In the U.S., this point has been echoed by progressive outlets and thinkers, such as Jeffrey Sachs, the linguist Noam Chomsky, or most recently by the American philosopher, activist and longest-of-long-shots, third-party presidential candidate Cornel West.
“We told them after they disbanded the Warsaw Pact that we could not expand NATO, not one inch. And we did that, we lied,” said Dennis Fritz, a retired U.S. Air Force official and the head of the Eisenhower Media Network — which describes itself as a group of “National Security Veteran experts, who’ve been there, done that and have an independent, alternative story to tell.”
It was Fritz’s organization that argued in a May 2023 ad in the New York Times that although the “immediate cause” of the “disastrous” war in Ukraine was Russia’s invasion, “the plans and actions to expand NATO to Russia’s borders served to provoke Russian fears.”
The ad noted that American foreign policy heavyweights, including Robert Gates and Henry Kissinger, had warned of the dangers of NATO expansion. “Why did the U.S. persist in expanding NATO despite such warnings?” it asked. “Profit from weapons sales was a major factor.”
Cohen andGreenfield announce a new flavor, Justice Remix’d, in 2019 | Win McNamee/Getty Images
When I spoke to Cohen, the group’s primary donor, according to Fritz, he echoed the ad’s key points, saying U.S. arms manufacturers saw NATO’s expansion as a “financial bonanza.”
“In the end, money won,” he said with a resigned tone. “And today, not only are they providing weapons to all the new NATO countries, but they’re providing weapons to Ukraine.”
I told Cohen I could understand his opposition to the war and follow his critique of U.S. foreign policy, but I couldn’t grasp how he could take a position that put him in the same corner as a government that is bombing civilians. He refused to be drawn in.
“I’m not supporting Russia, I’m not supporting Ukraine,” he said. “I’m supporting negotiations to end the war instead of providing more weapons to continue the war.”
The Grayzone
I tried to get a better answer when I spoke to Aaron Maté, the Canadian-born journalist who won the award for “defense reporting and analysis” that Cohen was instrumental in funding.
Named after the late Pierre Sprey, a defense analyst who campaigned against the development of F-35 fighter jets as overly complex and expensive, the award recognized Maté’s “continued work dissecting establishment propaganda on issues such as Russian interference in U.S. politics, or the war in Syria.”
Maté, who was photographed with Cohen’s arm around his shoulders at the awards ceremony in March, writes for the Grayzone, a far-left website that has acquired a reputation for publishing stories backing the narratives of authoritarian regimes like Putin’s Russia or Bashar al-Assad’s Syria. His reports deny the use of chemical weapons against civilians in Syria, and he has briefed the U.N. Security Council at Moscow’s invitation.
When I spoke to Maté, he was friendly but guarded. (The Pierre Sprey award noted that “his empiricist reporting give the lie to the charge of ‘disinformation’ routinely leveled by those whose nostrums he challenges.”)
He was happy however to walk me through his claims that, based on statements by U.S. officials since the start of the war, Washington is using Kyiv to wage a “proxy war” against Moscow. Much of his information, he said, came from Western journalism. “I point out examples where, buried at the bottom of articles, sometimes the truth is admitted,” he explained.

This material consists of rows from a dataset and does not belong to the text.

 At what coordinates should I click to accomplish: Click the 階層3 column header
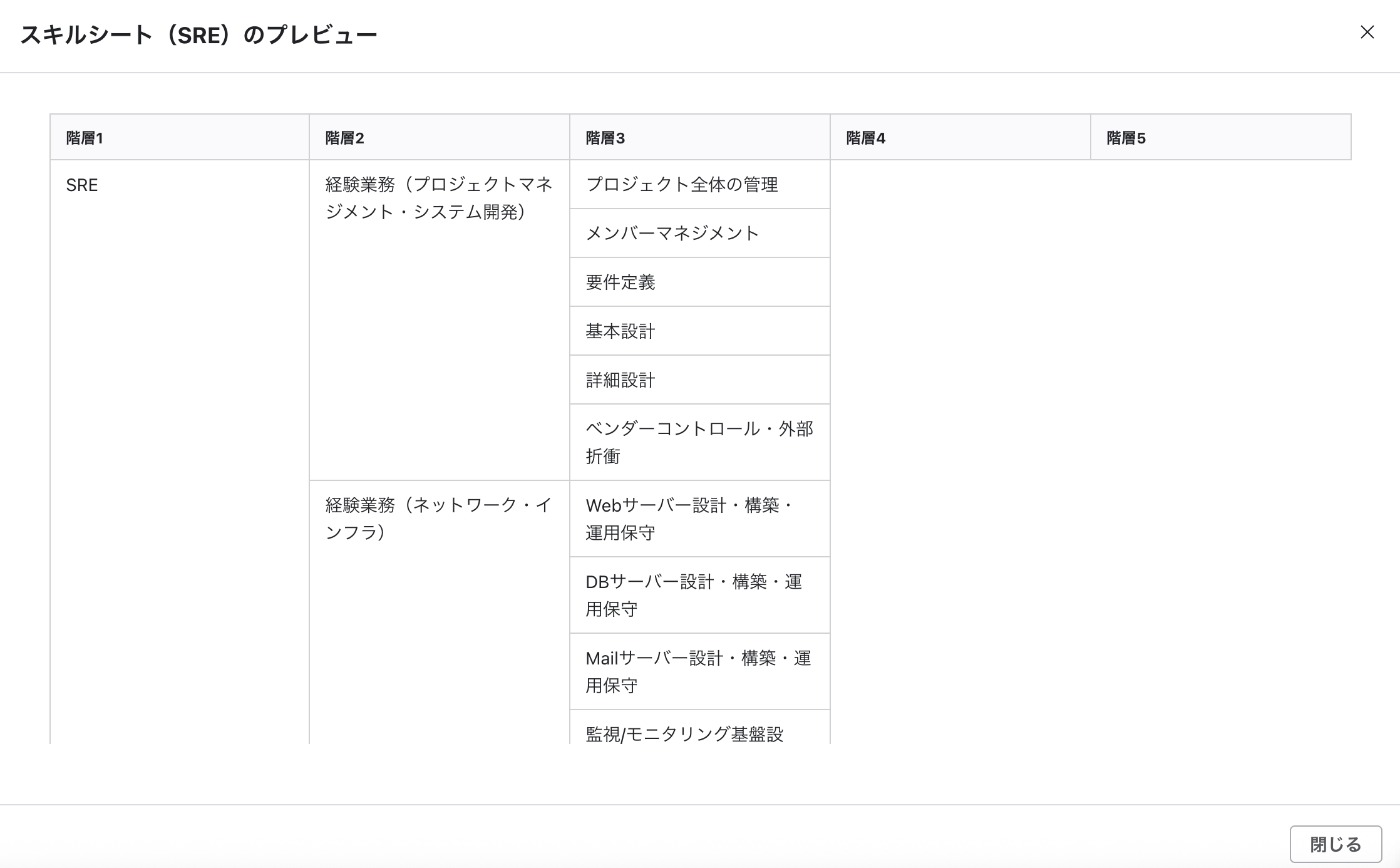click(x=605, y=138)
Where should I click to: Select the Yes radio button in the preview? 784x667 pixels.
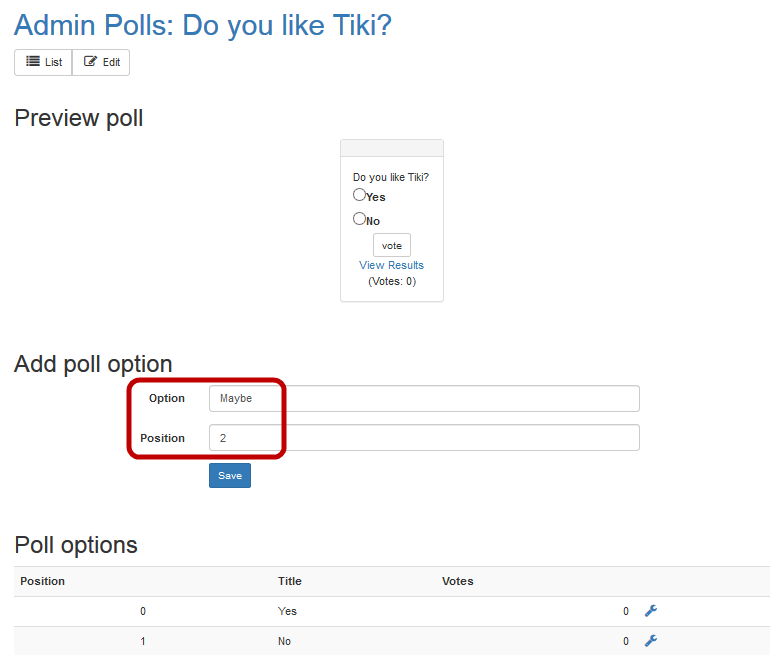(x=359, y=195)
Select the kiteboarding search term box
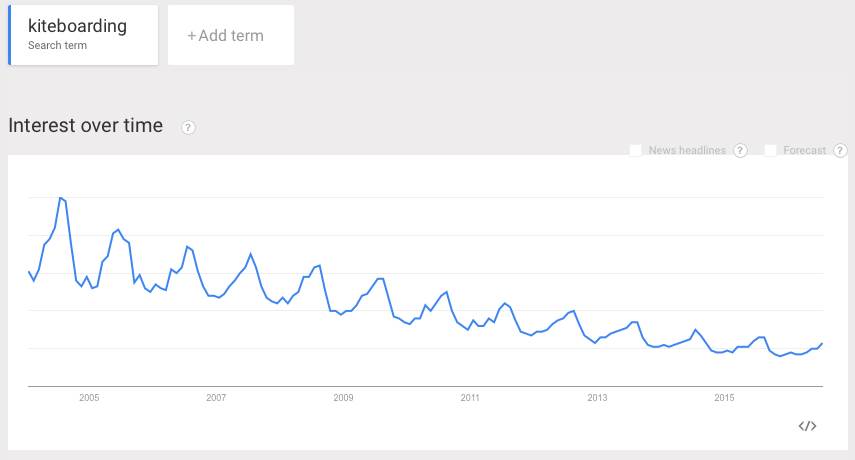Viewport: 855px width, 460px height. [84, 35]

He declined to be described as pro-Putin. “That kind of ‘guilt-by-association’ reasoning is not serious thinking,” he said. “It’s not how adults think about things.” When I asked if he believed that Russia had committed war crimes in Ukraine, he answered: “I’m sure they have. I’ve never heard of a war where war crimes are not committed.”
Still, he said, the U.S. was responsible for “prolonging” the war and “sabotaging the diplomacy that could have ended it.”
‘Come to Ukraine’
The best answer I got to my question came not from Cohen or others in his circle but from a fellow traveler who hasn’t chosen to follow critics of NATO on their latest journey.
A self-described “radical anti-imperialist,” Gilbert Achcar is a professor of development studies and international relations at SOAS University of London. He has described the expansion of NATO in the 1990s as a decision that “laid the ground for a new cold war” pitting the West against Russia and China.
But while he sees the war in Ukraine as the latest chapter in this showdown, he has warned against calls for a rush to the negotiating table. Instead, he has advocated for the complete withdrawal of Russia from Ukraine and “the delivery of defensive weapons to the victims of aggression with no strings attached.”
“To give those who are fighting a just war the means to fight against a much more powerful aggressor is an elementary internationalist duty,” he wrote three days after Russia launched its attack on Kyiv, comparing the invasion to the U.S.’s intervention in Vietnam.
Achcar said he understood the conclusions being drawn by people like Cohen about Washington’s interventions in Vietnam, Iraq and Afghanistan. But, he said, “it leads a lot of people on the left into … [a] knee-jerk opposition to anything the United States does.”
What they fail to account for, however, is the Ukrainian people.
“In a way, part of the Western left is ethnocentric,” said Achcar, who was born in Senegal and grew up in Lebanon. “They look at the whole world just by their opposition to their own government and therefore forget about other people’s rights.”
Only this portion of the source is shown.